### Texto fornecido
=-=-=-=-=
Vicky Cristina Barcelona


Nota: ★★★★

Anotação em 2009: Fiquei sem saber qual seria o lead de um comentário sobre Vicky Cristina Barcelona. Poderia ser este: Vi Vicky Cristina Barcelona hoje com um sorriso permanente de alegria, de felicidade, por estar diante de uma beleza de filme.

Poderia ser esse aí, sim. Mas poderia também ter a ver com o tempo, a passagem do tempo – the secret o’ life is enjoying the passage of time, como disse o James Taylor, depois de se curar das drogas e do acidente que por um tempo pareceu que o impediria de voltar a tocar violão.

O tempo.

Faz quase 40 anos que Woody Allen me dá prazer. É muito tempo.

Quando Javier Bardem nasceu, em 1969, Woody Allen estava dirigindo seu primeiro filme. Quando Penélope Cruz nasceu, já fazia cinco anos que ele dirigia. Eram 15 anos de atividade quando nasceu Scarlett Johansson.

Woody Allen estava com 73 anos quando dirigiu Vicky Cristina Barcelona. Tudo bem: se há uma raça longeva, é a de bons cineastas. Sidney Lumet está com 84 e na ativa, Clint Eastwood, com 78. Sem falar em Manoel de Oliveira, que passou dos cem.

Tudo bem, ele não é o único. Mas que maravilha estar com 73 anos e ter esse nível de atividade, de força, de vigor, de frescor, de poder criativo. Que absoluta maravilha o bicho estar tão lépido e fagueiro.

avicky1Há algumas novidades, algumas primeiras vezes, neste quarto filme europeu de Woody Allen, o terceiro com a beleza jovem e impressionante de Scarlett Johanson. É seu primeiro filme (pelo menos que eu me lembre) em que dois dos protagonistas são atores de língua não inglesa – Javier Bardem e Penélope Cruz. É seu primeiro filme com diversos diálogos em língua diferente do inglês. Claro, é seu primeiro filme passado na Espanha. É seu primeiro filme com Rebecca Hall, a atriz inglesa nascida em 1982 que faz o papel de Vicky. (Rebecca está ótima aqui, e promete ter uma bela carreira; depois deste, fez outro filme importante, Frost/Nixon, e em 2009 está escalada em quatro produções.)  

De resto, é o velho e bom Woody Allen de sempre. Seus personagens são sempre ligados de alguma forma a artes; nunca têm preocupação com dinheiro; são angustiados, cheios de dúvidas, questionamentos, inquietações; todos sabem ou ficam sabendo, como no poema de Vinicius, que são demais os perigos desta vida, e a cada momento pode surgir uma nova paixão para pôr em risco o relacionamento anterior de cada um.
=-=-=-=-=
### Dados a processar
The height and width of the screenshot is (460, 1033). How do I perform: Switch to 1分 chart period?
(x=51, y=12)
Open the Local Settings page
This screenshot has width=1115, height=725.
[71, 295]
=-=-=-=-=
### Complete o seguinte
a) Responda, com base na crítica sobre Vicky Cristina Barcelona:
(i) Em que ano nasceu Javier Bardem?
(ii) Que idade tinha Woody Allen quando dirigiu Vicky Cristina Barcelona?
(iii) Que papel Rebecca Hall faz no filme?
b) Reproduza literalmente a listagem acima, linha por linha.

### Respostas dos exercícios
a)
(i) Em 1969.
(ii) 73 anos.
(iii) O papel de Vicky.

b)
The height and width of the screenshot is (460, 1033). How do I perform: Switch to 1分 chart period?
(x=51, y=12)
Open the Local Settings page
This screenshot has width=1115, height=725.
[71, 295]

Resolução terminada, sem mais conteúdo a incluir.